# DATA FOR REVIEW

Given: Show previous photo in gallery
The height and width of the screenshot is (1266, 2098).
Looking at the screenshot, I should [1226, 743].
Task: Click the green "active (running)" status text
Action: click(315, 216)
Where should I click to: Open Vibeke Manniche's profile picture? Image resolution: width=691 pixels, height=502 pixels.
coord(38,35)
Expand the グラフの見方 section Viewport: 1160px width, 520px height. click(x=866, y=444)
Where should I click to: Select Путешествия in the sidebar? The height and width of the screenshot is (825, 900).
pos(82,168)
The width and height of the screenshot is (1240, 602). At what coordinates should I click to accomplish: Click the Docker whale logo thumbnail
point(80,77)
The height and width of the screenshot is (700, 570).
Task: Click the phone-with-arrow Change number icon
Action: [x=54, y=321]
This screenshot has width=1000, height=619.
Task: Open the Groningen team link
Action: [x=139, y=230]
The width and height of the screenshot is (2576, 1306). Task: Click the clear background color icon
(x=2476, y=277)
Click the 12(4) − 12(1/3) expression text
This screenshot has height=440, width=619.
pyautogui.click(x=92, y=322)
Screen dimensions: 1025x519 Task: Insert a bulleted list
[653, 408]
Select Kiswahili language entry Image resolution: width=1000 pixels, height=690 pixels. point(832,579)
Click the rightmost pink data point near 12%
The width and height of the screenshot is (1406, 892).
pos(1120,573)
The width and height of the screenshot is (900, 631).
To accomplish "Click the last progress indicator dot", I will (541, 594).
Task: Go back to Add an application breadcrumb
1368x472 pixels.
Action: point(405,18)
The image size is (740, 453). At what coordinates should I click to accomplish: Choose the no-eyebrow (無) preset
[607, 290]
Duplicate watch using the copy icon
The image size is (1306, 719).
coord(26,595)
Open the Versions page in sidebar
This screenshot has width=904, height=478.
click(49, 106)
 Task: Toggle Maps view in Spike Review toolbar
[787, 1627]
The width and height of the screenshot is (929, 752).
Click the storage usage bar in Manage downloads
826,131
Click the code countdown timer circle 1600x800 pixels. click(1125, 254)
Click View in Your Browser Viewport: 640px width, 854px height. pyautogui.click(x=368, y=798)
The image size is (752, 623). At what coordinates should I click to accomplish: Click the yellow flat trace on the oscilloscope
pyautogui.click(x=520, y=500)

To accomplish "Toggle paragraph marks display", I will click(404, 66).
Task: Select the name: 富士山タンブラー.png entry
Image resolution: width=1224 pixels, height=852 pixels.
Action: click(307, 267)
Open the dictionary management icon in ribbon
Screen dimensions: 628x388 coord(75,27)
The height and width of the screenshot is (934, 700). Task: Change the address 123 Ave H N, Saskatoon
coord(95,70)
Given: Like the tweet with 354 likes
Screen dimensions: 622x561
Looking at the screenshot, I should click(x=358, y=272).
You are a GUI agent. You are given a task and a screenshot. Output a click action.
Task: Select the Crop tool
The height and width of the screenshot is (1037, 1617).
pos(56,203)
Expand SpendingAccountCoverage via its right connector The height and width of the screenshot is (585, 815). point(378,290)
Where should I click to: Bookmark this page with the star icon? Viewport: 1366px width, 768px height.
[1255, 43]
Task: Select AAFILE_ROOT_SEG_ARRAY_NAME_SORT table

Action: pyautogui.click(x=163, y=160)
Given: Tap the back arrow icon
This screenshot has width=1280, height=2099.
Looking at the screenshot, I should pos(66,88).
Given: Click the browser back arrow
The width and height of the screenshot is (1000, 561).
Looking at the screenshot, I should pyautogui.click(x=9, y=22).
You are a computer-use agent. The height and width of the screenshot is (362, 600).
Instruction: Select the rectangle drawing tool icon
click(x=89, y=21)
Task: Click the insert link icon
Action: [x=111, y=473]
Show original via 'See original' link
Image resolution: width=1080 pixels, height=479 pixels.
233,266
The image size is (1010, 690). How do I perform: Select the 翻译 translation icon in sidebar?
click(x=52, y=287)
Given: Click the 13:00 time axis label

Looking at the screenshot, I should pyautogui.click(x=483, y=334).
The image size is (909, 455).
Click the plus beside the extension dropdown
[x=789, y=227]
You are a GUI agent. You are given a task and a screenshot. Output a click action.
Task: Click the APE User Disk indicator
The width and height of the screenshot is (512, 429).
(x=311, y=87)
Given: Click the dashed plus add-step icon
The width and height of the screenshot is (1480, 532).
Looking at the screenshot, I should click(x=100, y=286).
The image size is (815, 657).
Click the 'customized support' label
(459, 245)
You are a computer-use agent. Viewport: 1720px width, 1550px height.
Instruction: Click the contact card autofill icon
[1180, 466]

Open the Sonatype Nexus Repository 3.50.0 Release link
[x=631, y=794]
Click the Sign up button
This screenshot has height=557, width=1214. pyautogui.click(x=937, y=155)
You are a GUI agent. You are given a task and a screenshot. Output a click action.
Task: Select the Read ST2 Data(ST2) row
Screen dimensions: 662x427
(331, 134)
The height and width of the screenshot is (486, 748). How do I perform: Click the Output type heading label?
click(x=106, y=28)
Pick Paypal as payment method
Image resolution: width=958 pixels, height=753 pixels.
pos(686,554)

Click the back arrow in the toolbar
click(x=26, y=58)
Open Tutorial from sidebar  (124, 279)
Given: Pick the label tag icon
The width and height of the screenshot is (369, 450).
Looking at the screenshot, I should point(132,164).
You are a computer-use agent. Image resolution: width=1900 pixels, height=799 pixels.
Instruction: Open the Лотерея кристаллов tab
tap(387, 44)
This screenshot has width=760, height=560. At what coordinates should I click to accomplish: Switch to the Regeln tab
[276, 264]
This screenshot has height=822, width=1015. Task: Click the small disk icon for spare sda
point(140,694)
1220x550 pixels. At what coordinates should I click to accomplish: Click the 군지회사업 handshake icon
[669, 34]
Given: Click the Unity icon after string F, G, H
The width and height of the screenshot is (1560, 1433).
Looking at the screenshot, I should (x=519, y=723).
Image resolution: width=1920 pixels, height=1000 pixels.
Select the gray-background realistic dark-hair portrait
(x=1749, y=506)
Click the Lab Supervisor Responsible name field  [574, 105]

# PROBLEM TO SOLVE
Reproduce the full listing word for word.

# OUTPUT OF THE TASK
Given: Show previous photo in gallery
The height and width of the screenshot is (1266, 2098).
Looking at the screenshot, I should [1226, 743].
Task: Click the green "active (running)" status text
Action: click(315, 216)
Where should I click to: Open Vibeke Manniche's profile picture? Image resolution: width=691 pixels, height=502 pixels.
coord(38,35)
Expand the グラフの見方 section Viewport: 1160px width, 520px height. click(x=866, y=444)
Where should I click to: Select Путешествия in the sidebar? The height and width of the screenshot is (825, 900).
pos(82,168)
The width and height of the screenshot is (1240, 602). At what coordinates should I click to accomplish: Click the Docker whale logo thumbnail
point(80,77)
The height and width of the screenshot is (700, 570).
Task: Click the phone-with-arrow Change number icon
Action: [x=54, y=321]
This screenshot has width=1000, height=619.
Task: Open the Groningen team link
Action: [x=139, y=230]
The width and height of the screenshot is (2576, 1306). Task: Click the clear background color icon
(x=2476, y=277)
Click the 12(4) − 12(1/3) expression text
This screenshot has height=440, width=619.
pyautogui.click(x=92, y=322)
Screen dimensions: 1025x519 Task: Insert a bulleted list
[653, 408]
Select Kiswahili language entry Image resolution: width=1000 pixels, height=690 pixels. point(832,579)
Click the rightmost pink data point near 12%
The width and height of the screenshot is (1406, 892).
pos(1120,573)
The width and height of the screenshot is (900, 631).
To accomplish "Click the last progress indicator dot", I will (541, 594).
Task: Go back to Add an application breadcrumb
1368x472 pixels.
Action: point(405,18)
The image size is (740, 453). At what coordinates should I click to accomplish: Choose the no-eyebrow (無) preset
[607, 290]
Duplicate watch using the copy icon
The image size is (1306, 719).
coord(26,595)
Open the Versions page in sidebar
This screenshot has width=904, height=478.
click(49, 106)
 Task: Toggle Maps view in Spike Review toolbar
[787, 1627]
The width and height of the screenshot is (929, 752).
Click the storage usage bar in Manage downloads
826,131
Click the code countdown timer circle 1600x800 pixels. click(1125, 254)
Click View in Your Browser Viewport: 640px width, 854px height. pyautogui.click(x=368, y=798)
The image size is (752, 623). At what coordinates should I click to accomplish: Click the yellow flat trace on the oscilloscope
pyautogui.click(x=520, y=500)

To accomplish "Toggle paragraph marks display", I will click(404, 66).
Task: Select the name: 富士山タンブラー.png entry
Image resolution: width=1224 pixels, height=852 pixels.
Action: click(307, 267)
Open the dictionary management icon in ribbon
Screen dimensions: 628x388 coord(75,27)
The height and width of the screenshot is (934, 700). Task: Change the address 123 Ave H N, Saskatoon
coord(95,70)
Given: Like the tweet with 354 likes
Screen dimensions: 622x561
Looking at the screenshot, I should click(x=358, y=272).
You are a GUI agent. You are given a task and a screenshot. Output a click action.
Task: Select the Crop tool
The height and width of the screenshot is (1037, 1617).
pos(56,203)
Expand SpendingAccountCoverage via its right connector The height and width of the screenshot is (585, 815). point(378,290)
Where should I click to: Bookmark this page with the star icon? Viewport: 1366px width, 768px height.
[1255, 43]
Task: Select AAFILE_ROOT_SEG_ARRAY_NAME_SORT table

Action: pyautogui.click(x=163, y=160)
Given: Tap the back arrow icon
This screenshot has width=1280, height=2099.
Looking at the screenshot, I should pos(66,88).
Given: Click the browser back arrow
The width and height of the screenshot is (1000, 561).
Looking at the screenshot, I should pyautogui.click(x=9, y=22).
You are a computer-use agent. The height and width of the screenshot is (362, 600).
Instruction: Select the rectangle drawing tool icon
click(x=89, y=21)
Task: Click the insert link icon
Action: [x=111, y=473]
Show original via 'See original' link
Image resolution: width=1080 pixels, height=479 pixels.
233,266
The image size is (1010, 690). How do I perform: Select the 翻译 translation icon in sidebar?
click(x=52, y=287)
Given: Click the 13:00 time axis label

Looking at the screenshot, I should pyautogui.click(x=483, y=334).
The image size is (909, 455).
Click the plus beside the extension dropdown
[x=789, y=227]
You are a GUI agent. You are given a task and a screenshot. Output a click action.
Task: Click the APE User Disk indicator
The width and height of the screenshot is (512, 429).
(x=311, y=87)
Given: Click the dashed plus add-step icon
The width and height of the screenshot is (1480, 532).
Looking at the screenshot, I should click(x=100, y=286).
The image size is (815, 657).
Click the 'customized support' label
(459, 245)
You are a computer-use agent. Viewport: 1720px width, 1550px height.
Instruction: Click the contact card autofill icon
[1180, 466]

Open the Sonatype Nexus Repository 3.50.0 Release link
[x=631, y=794]
Click the Sign up button
This screenshot has height=557, width=1214. pyautogui.click(x=937, y=155)
You are a GUI agent. You are given a task and a screenshot. Output a click action.
Task: Select the Read ST2 Data(ST2) row
Screen dimensions: 662x427
(331, 134)
The height and width of the screenshot is (486, 748). How do I perform: Click the Output type heading label?
click(x=106, y=28)
Pick Paypal as payment method
Image resolution: width=958 pixels, height=753 pixels.
pos(686,554)

Click the back arrow in the toolbar
click(x=26, y=58)
Open Tutorial from sidebar  (124, 279)
Given: Pick the label tag icon
The width and height of the screenshot is (369, 450).
Looking at the screenshot, I should point(132,164).
You are a computer-use agent. Image resolution: width=1900 pixels, height=799 pixels.
Instruction: Open the Лотерея кристаллов tab
tap(387, 44)
This screenshot has width=760, height=560. At what coordinates should I click to accomplish: Switch to the Regeln tab
[276, 264]
This screenshot has height=822, width=1015. Task: Click the small disk icon for spare sda
point(140,694)
1220x550 pixels. At what coordinates should I click to accomplish: Click the 군지회사업 handshake icon
[669, 34]
Given: Click the Unity icon after string F, G, H
The width and height of the screenshot is (1560, 1433).
Looking at the screenshot, I should (x=519, y=723).
Image resolution: width=1920 pixels, height=1000 pixels.
Select the gray-background realistic dark-hair portrait
(x=1749, y=506)
Click the Lab Supervisor Responsible name field  [574, 105]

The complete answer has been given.